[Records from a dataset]
(begin)
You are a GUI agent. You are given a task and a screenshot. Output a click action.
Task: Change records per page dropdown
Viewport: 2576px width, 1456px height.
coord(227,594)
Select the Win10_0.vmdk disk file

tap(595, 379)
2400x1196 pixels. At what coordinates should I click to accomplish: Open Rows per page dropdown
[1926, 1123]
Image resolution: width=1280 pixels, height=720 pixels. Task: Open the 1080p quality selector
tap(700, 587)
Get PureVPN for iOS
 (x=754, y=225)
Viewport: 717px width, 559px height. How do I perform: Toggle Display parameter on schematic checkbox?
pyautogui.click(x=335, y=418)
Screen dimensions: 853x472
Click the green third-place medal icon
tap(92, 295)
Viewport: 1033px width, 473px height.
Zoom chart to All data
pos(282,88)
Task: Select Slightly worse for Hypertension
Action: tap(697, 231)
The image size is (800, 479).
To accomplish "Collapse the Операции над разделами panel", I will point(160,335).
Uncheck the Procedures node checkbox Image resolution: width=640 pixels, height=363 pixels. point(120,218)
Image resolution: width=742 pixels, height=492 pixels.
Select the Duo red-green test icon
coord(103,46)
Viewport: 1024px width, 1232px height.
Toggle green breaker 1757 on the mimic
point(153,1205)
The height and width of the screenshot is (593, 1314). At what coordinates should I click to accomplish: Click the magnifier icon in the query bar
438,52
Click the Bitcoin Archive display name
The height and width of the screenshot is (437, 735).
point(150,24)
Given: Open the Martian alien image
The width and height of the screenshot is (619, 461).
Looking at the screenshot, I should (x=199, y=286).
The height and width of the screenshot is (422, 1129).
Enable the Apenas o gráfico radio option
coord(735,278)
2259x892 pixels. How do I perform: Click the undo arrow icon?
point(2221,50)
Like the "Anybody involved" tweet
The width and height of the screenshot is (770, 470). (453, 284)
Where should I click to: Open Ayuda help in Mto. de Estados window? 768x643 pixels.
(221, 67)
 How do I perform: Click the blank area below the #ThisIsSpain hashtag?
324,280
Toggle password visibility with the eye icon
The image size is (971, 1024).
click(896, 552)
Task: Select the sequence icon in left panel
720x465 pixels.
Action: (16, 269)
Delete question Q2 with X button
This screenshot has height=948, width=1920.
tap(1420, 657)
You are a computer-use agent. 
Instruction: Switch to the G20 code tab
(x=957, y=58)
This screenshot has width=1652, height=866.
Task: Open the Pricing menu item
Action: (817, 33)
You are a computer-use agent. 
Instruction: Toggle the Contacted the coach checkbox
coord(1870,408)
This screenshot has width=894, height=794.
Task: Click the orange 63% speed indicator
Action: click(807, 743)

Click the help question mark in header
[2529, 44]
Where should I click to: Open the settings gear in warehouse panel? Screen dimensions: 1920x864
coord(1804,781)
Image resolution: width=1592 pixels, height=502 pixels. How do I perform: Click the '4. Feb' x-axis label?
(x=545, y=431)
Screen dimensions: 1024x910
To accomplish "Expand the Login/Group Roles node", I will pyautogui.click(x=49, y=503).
(end)
**TASK DIRECTIONS:** Convert the stretch of lines from the one containing "Get PureVPN for iOS" through the one containing "Looking at the" into a JSON list of strings, with one string per line and blank lines omitted.

**SOLUTION TO THIS EXERCISE:**
[
  "Get PureVPN for iOS",
  " (x=754, y=225)",
  "Viewport: 717px width, 559px height. How do I perform: Toggle Display parameter on schematic checkbox?",
  "pyautogui.click(x=335, y=418)",
  "Screen dimensions: 853x472",
  "Click the green third-place medal icon",
  "tap(92, 295)",
  "Viewport: 1033px width, 473px height.",
  "Zoom chart to All data",
  "pos(282,88)",
  "Task: Select Slightly worse for Hypertension",
  "Action: tap(697, 231)",
  "The image size is (800, 479).",
  "To accomplish \"Collapse the Операции над разделами panel\", I will point(160,335).",
  "Uncheck the Procedures node checkbox Image resolution: width=640 pixels, height=363 pixels. point(120,218)",
  "Image resolution: width=742 pixels, height=492 pixels.",
  "Select the Duo red-green test icon",
  "coord(103,46)",
  "Viewport: 1024px width, 1232px height.",
  "Toggle green breaker 1757 on the mimic",
  "point(153,1205)",
  "The height and width of the screenshot is (593, 1314). At what coordinates should I click to accomplish: Click the magnifier icon in the query bar",
  "438,52",
  "Click the Bitcoin Archive display name",
  "The height and width of the screenshot is (437, 735).",
  "point(150,24)",
  "Given: Open the Martian alien image",
  "The width and height of the screenshot is (619, 461).",
  "Looking at the screenshot, I should (x=199, y=286)."
]